### DOCUMENT EXCERPT:
>> Start

Years ago, while directing a nonprofit professional dance company and running a growing studio, I faced the kind of exhaustion that many entrepreneurs know too well. Every day felt like a sprint to manage rehearsals, finances, marketing, and morale. I loved my work deeply, but I was burning out. One night, after a long tech rehearsal, I looked around at my team—dancers practicing late into the evening, volunteers cleaning up without being asked, mentors cheering us on and advocating for us—and I realized something profound: our greatest strength wasn’t just talent or commitment. It was how we made each other feel.


That realization refined my entire leadership philosophy. I started being even more intentional about weaving “thank you” or “I appreciate you” into every interaction. Gratitude became a strategic choice. I wrote personalized notes. I celebrated small wins publicly. I built acknowledgment into the rhythm of our rehearsals, meetings, and performances.


The results were immediate and measurable. Collaboration deepened, and creativity flourished. Perhaps more importantly, we all found joy in our daily work. The risk, of course, was that leading with gratitude could have been mistaken for softness, or the perception that empathy could dilute authority. But I discovered the opposite. Gratitude, when authentic, doesn’t weaken leadership—it anchors it. It transforms authority into influence.

>> End

### DATA SHOWN:

>> Start

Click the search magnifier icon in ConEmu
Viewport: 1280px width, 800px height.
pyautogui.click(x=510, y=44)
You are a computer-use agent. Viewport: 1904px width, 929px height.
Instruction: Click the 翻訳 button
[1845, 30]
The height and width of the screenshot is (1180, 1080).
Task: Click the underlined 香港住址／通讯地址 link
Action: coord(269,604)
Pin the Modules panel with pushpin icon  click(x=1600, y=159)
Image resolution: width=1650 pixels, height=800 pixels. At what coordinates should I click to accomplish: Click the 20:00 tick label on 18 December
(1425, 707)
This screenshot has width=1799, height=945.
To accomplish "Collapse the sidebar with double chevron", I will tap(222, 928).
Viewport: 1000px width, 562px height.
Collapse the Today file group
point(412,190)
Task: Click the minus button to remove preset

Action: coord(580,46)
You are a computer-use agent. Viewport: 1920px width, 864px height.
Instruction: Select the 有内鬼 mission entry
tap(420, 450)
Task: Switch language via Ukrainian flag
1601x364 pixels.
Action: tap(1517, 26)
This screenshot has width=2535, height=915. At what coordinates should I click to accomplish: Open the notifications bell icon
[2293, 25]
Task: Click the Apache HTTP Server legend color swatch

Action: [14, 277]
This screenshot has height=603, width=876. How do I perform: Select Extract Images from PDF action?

>> End

### JOBS:
a: Decide whether each statement agrees with the passage on leading with gratitude, answering yes or no and quoting the words of the passage that settle it: (i) The writer directed a nonprofit professional dance company. (ii) The results of the new approach were slow to appear. (iii) The writer found that gratitude weakened authority.
b: Return the lines of the listing word for word, starting at the line that contains "This screenshot has width=1799, height=945." and ending at the last line of the listing, with both of those lines included.
The passage and the listing have no connection to each other.

### LIST OF SOLUTIONS:
a:
(i) Yes: "while directing a nonprofit professional dance company"
(ii) No: "The results were immediate and measurable."
(iii) No: "Gratitude, when authentic, doesn’t weaken leadership—it anchors it."

b:
This screenshot has width=1799, height=945.
To accomplish "Collapse the sidebar with double chevron", I will tap(222, 928).
Viewport: 1000px width, 562px height.
Collapse the Today file group
point(412,190)
Task: Click the minus button to remove preset

Action: coord(580,46)
You are a computer-use agent. Viewport: 1920px width, 864px height.
Instruction: Select the 有内鬼 mission entry
tap(420, 450)
Task: Switch language via Ukrainian flag
1601x364 pixels.
Action: tap(1517, 26)
This screenshot has width=2535, height=915. At what coordinates should I click to accomplish: Open the notifications bell icon
[2293, 25]
Task: Click the Apache HTTP Server legend color swatch

Action: [14, 277]
This screenshot has height=603, width=876. How do I perform: Select Extract Images from PDF action?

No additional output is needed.